And the price points! Wow! They are dropping faster than anyone ever thought.

Q: What about China, could they eventually pick up the demand for
semiconductors and computers?

A: That is long term growth story. To say that in the near term they will soak up
any lost demand is ludicrous. It's just not going to happen. Don't get me wrong. I
like the prospects in China but it is going to take a long time to reap the rewards.

Q: Are there any other companies you like today

I am keen on one back end equipment supplier and that recently reported a very
good quarter, Electro Scientific Industries.

Q: It looks like they have been beaten down along with the other equipment
stocks.

A: They are down from a high in the 60's.

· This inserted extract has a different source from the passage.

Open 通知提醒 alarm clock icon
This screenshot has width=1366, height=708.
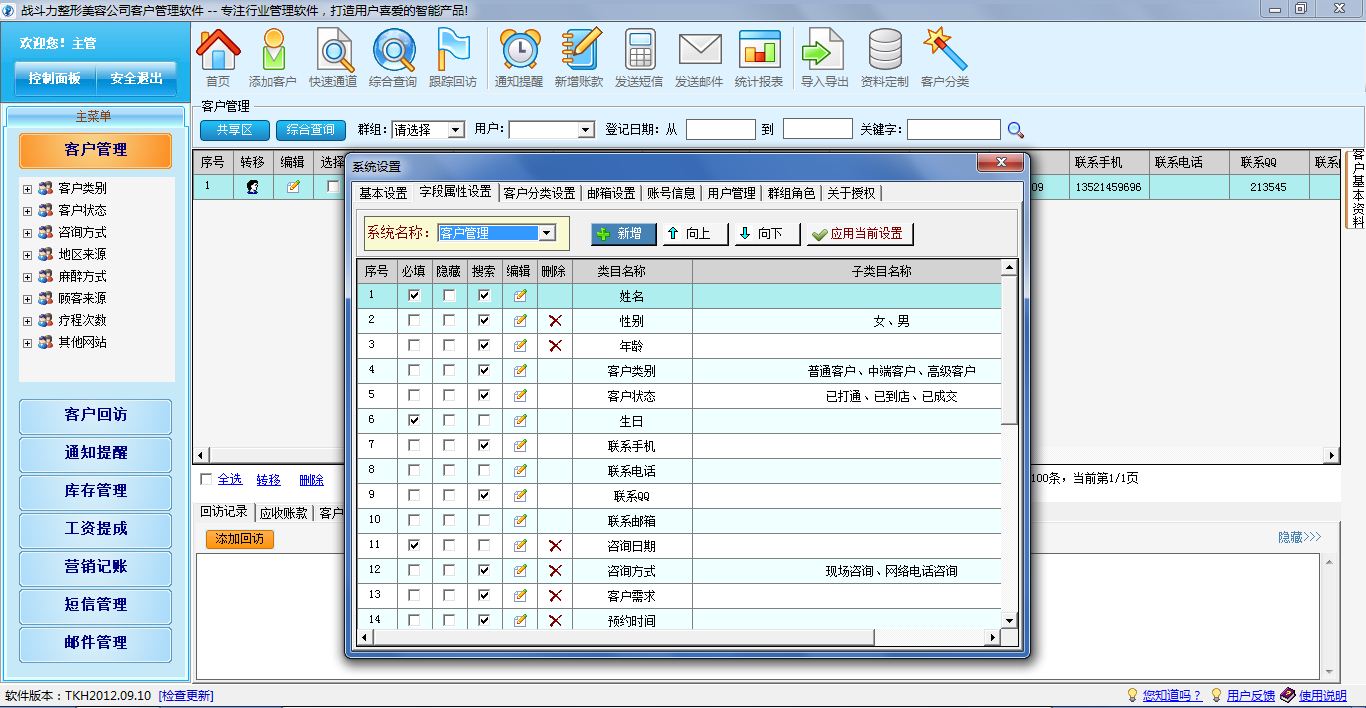[519, 58]
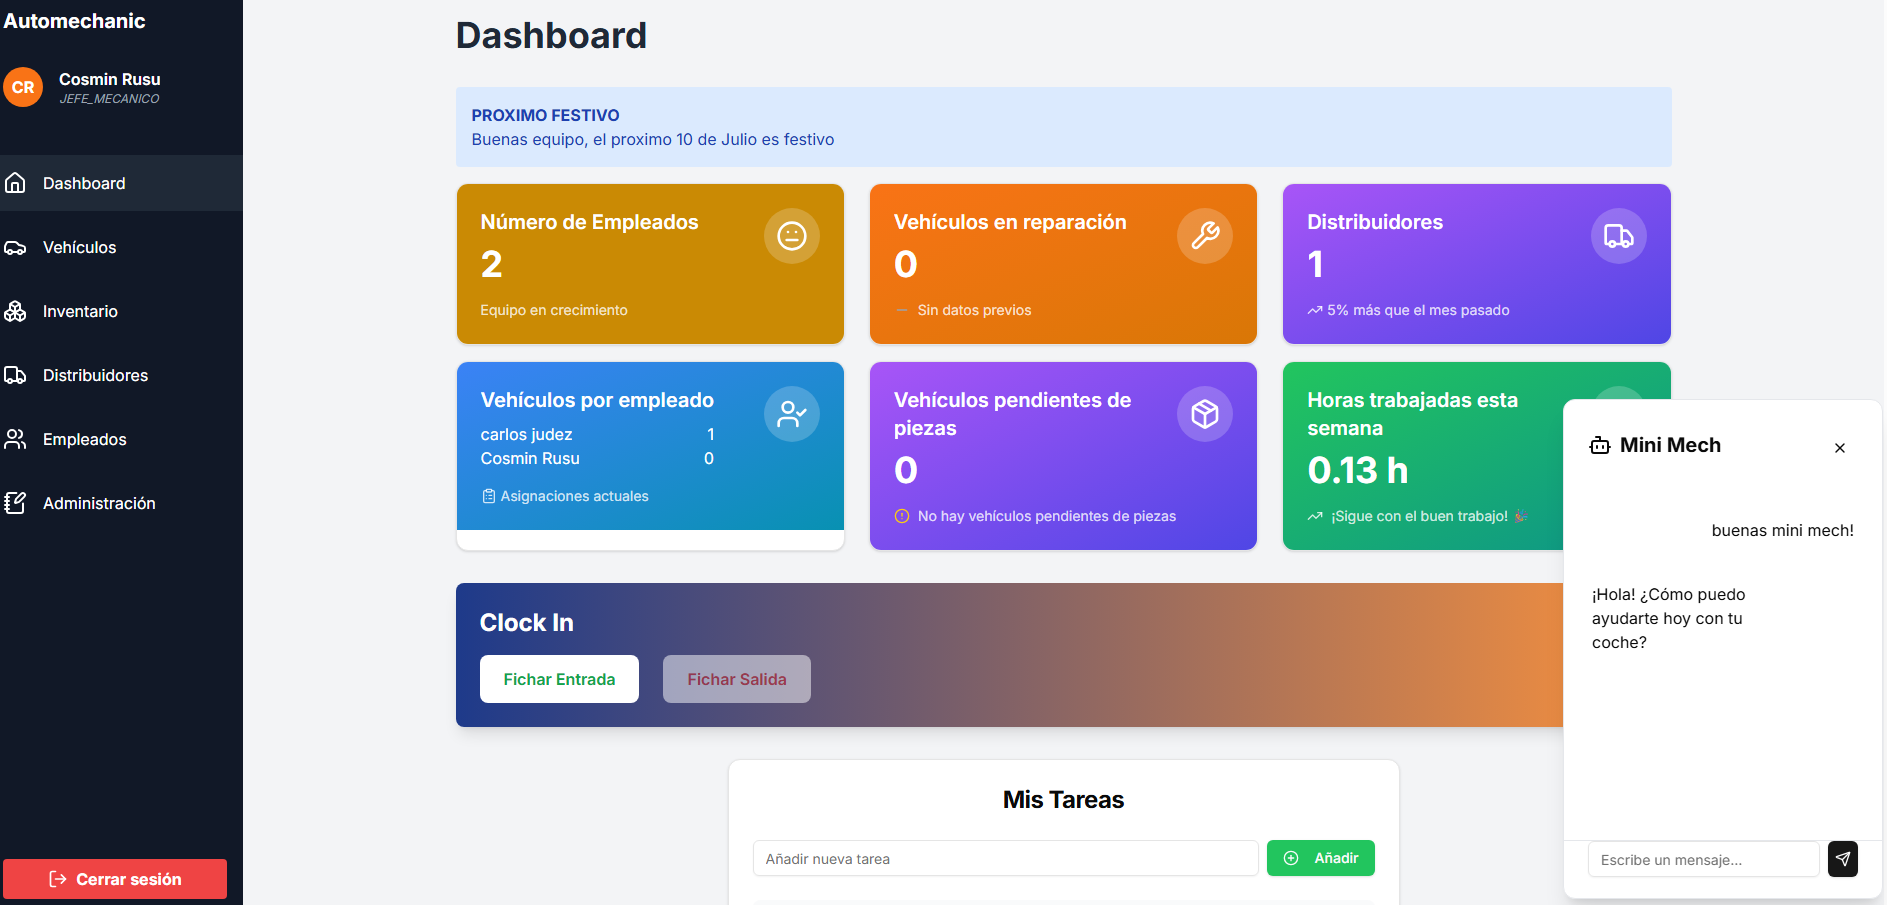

Q: It appears that they are making great money and are expected to earn $3.30
in 1999.

A: They have not disappointed and continue to do very well. They are fairly
aggressive acquirers of complimentary technology. ESI has the ability to help
manufacturers get higher productivity out of their facilities, it's a very
compelling story.

Q: It sounds like they are in the growing trend to make the semiconductor
process more efficient.

A: Exactly! The semiconductor companies are going to focus on making their
manufacturing effort highly efficient. That is why I mentioned the automation
guys like Asyst Technologies and PRI Automation.

Q: Is this right, Electro Scientific is expected to earn $3.30 in 1999?

A: Yes. ESI and Asyst continue to be my favorites in the group. I would also be
accumulating ATMI Inc.. It is not for the faint of heart and they should be
bought during periods of weakness.

Q: Has ESI hit bottom here?

A: It was down to around $30 then, it went up to about $40 and revenues fell off
by $2 million from the prior quarter because of the Asian crisis. Their laser
repair and vision systems group were off slightly due to the DRAM cutbacks.
Memory repair has held up pretty well and has almost been flat in this downturn.
Management has indicated that current sales are being enhanced because memory
is being embedded within logic chips and that is helping them. Kulicke & Soffa
Industries is one of their major customers.

Q: Are there other competitors coming into this area?

A: Yes. Cognex is a major competitor in the machine vision business.

Q: Is there anything else significant going on out there?

A: The contract manufacturers are getting hammered. I think it is too early to get
into this area because of overall weakness. Jabil Circuit came out with a
negative announcement and it brought the whole sector down. Near term, I would
be cautious on them even though Jabil said that business would pick up in the
later part of the year. The contract manufacturers may look cheap on the surface
but they operate on very thin margins.

Q: Anything going on in the communications area?

A: In 1998 some of the smaller communications companies will be acquired. We
will probably see a scramble in the ADSL space. I would not be surprised to
see someone buy Aware. When Texas Instruments bought Amati, we
finally saw a chip company move aggressively toward the ADSL space.

Thanx Carl!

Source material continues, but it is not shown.